2. What’s the difference between SKT’s approach and what most telcos are doing with AI?

Most telcos are spending their AI budgets on GPU clouds, sovereign AI infrastructure, and AI-RAN—essentially building the same kind of infrastructure they’ve always built, just repurposed for AI workloads. SKT is doing that too, but it didn’t stop there. It also took an equity position in an AI platform company (Anthropic), built its own foundation model (A.X K1), launched consumer AI products (A., Aster), and consolidated AI efforts into a dedicated business unit. The market specifically rewarded the platform ownership, not the infrastructure spend.

3. Why shouldn’t telcos just replicate what hyperscalers and AI labs are doing?

First, the table stakes for doing that are in the double-digit billions, which telcos don’t have. Second, telcos are already so far behind, it would be difficult to impossible to catch up. Third, and most important, we don’t need to replicate it from scratch, because we have a better angle. Telcos hold valuable raw materials no hyperscaler has: real-time network data across hundreds of millions of connections, direct billing relationships, population-scale location and behavioral data, and operational knowledge of how networks and customers interact. The opportunity is to build an AI platform on top of those assets, not to out-build OpenAI’s data centers.

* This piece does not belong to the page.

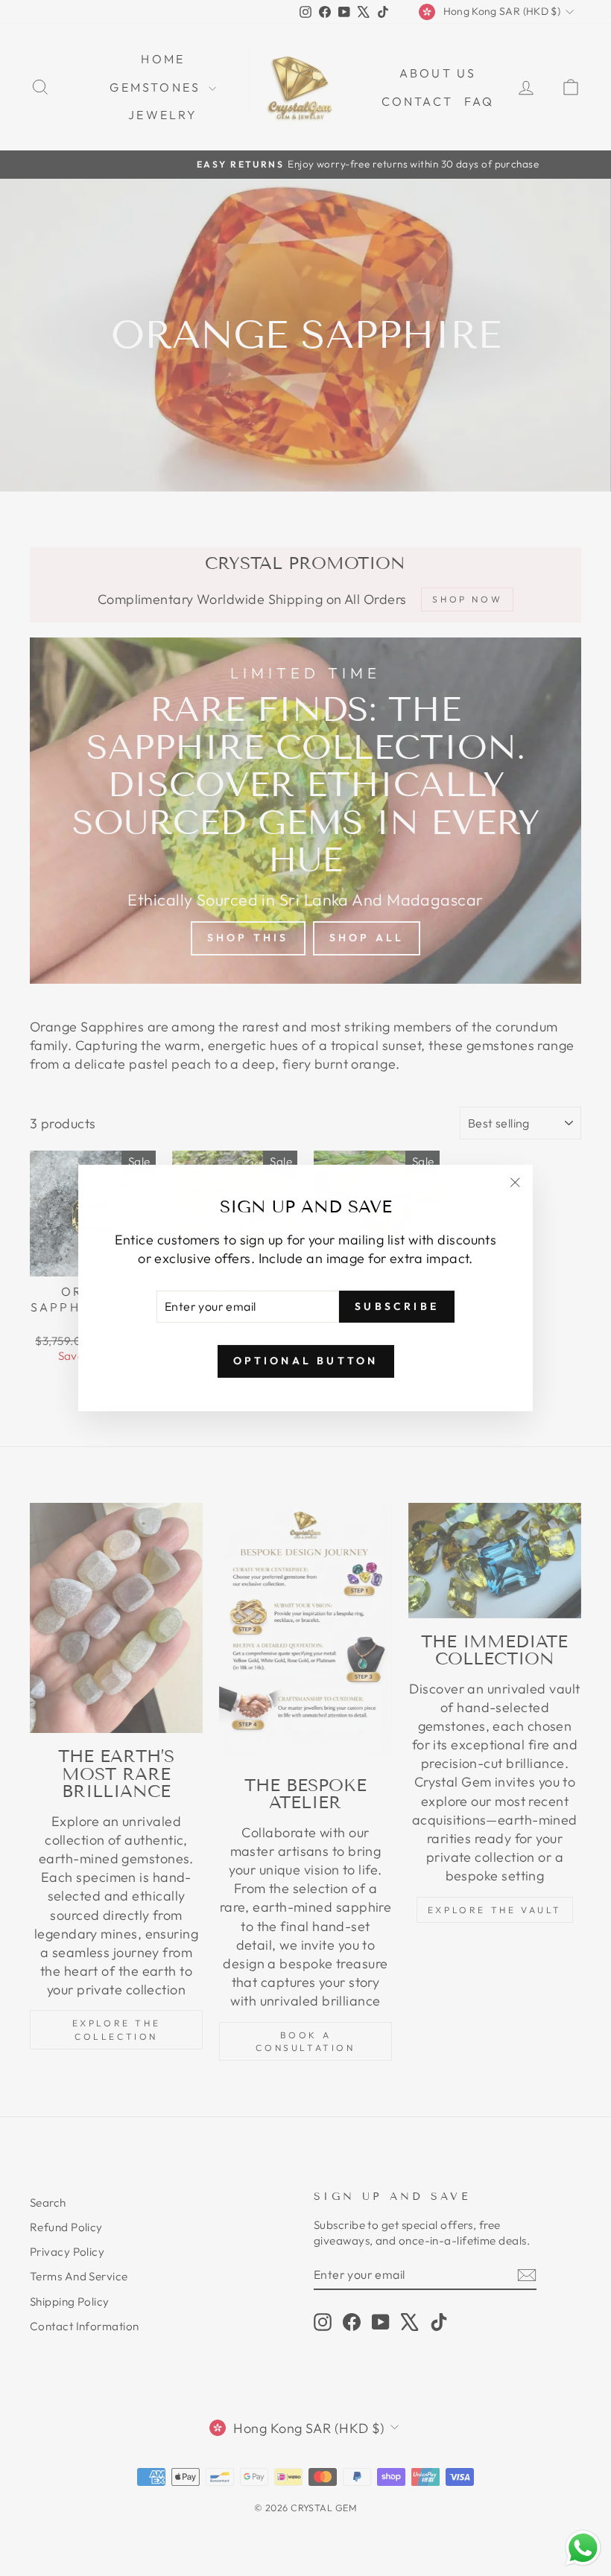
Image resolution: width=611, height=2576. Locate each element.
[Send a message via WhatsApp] (583, 2548)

4. Is this the first time telcos have faced this kind of platform-versus-infrastructure choice?

No. It’s the third time. In the late 1990s/early 2000s, telcos built the broadband infrastructure that Google, Amazon, and Facebook turned into platform value. Starting around 2007, telcos subsidized smartphones and built out 3G/4G, and watched as Apple and Google captured the app-economy platform layer. In both cases, infrastructure became commoditized while the platform layer secured the value. AI is the same structural shift playing out again.

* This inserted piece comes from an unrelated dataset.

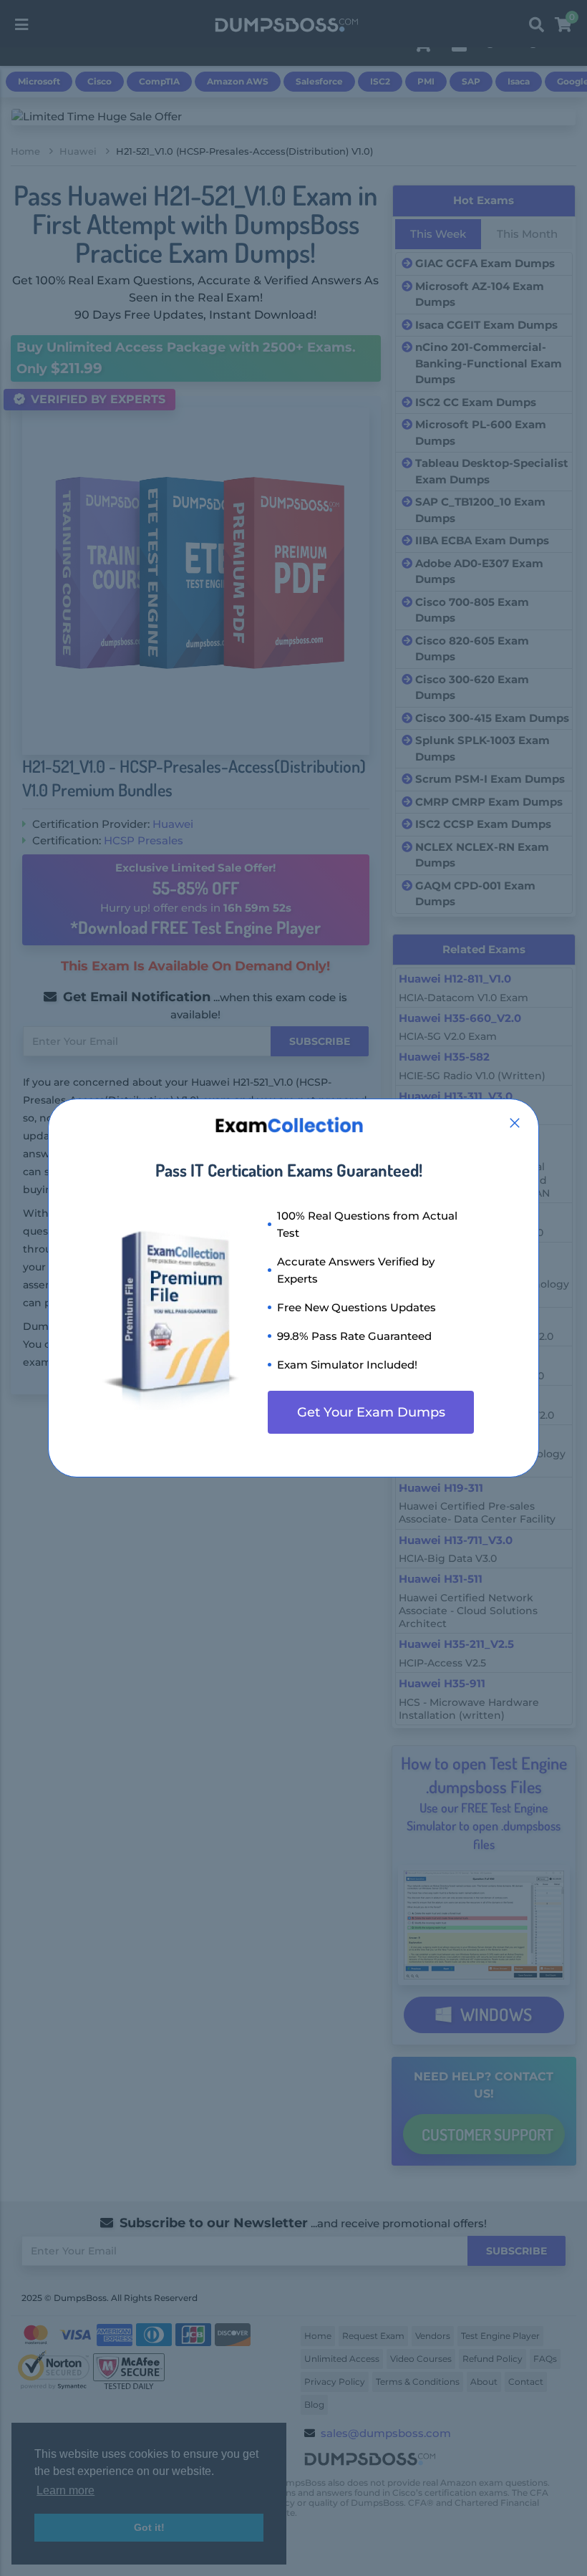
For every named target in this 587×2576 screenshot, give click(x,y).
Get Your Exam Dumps (371, 1412)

5. What should telco executives do differently based on SKT’s example?

Telcos need to ask themselves what they actually want to own in the AI value chain. SKT paired infrastructure investment with platform ownership (the Anthropic stake) and product-building (foundation models, consumer AI assistants, enterprise solutions). The question for any telco board is whether its AI strategy includes anything beyond infrastructure and consumption. It’s the “beyond” part of SKT’s strategy that the market rewarded with a re-rating and increased value.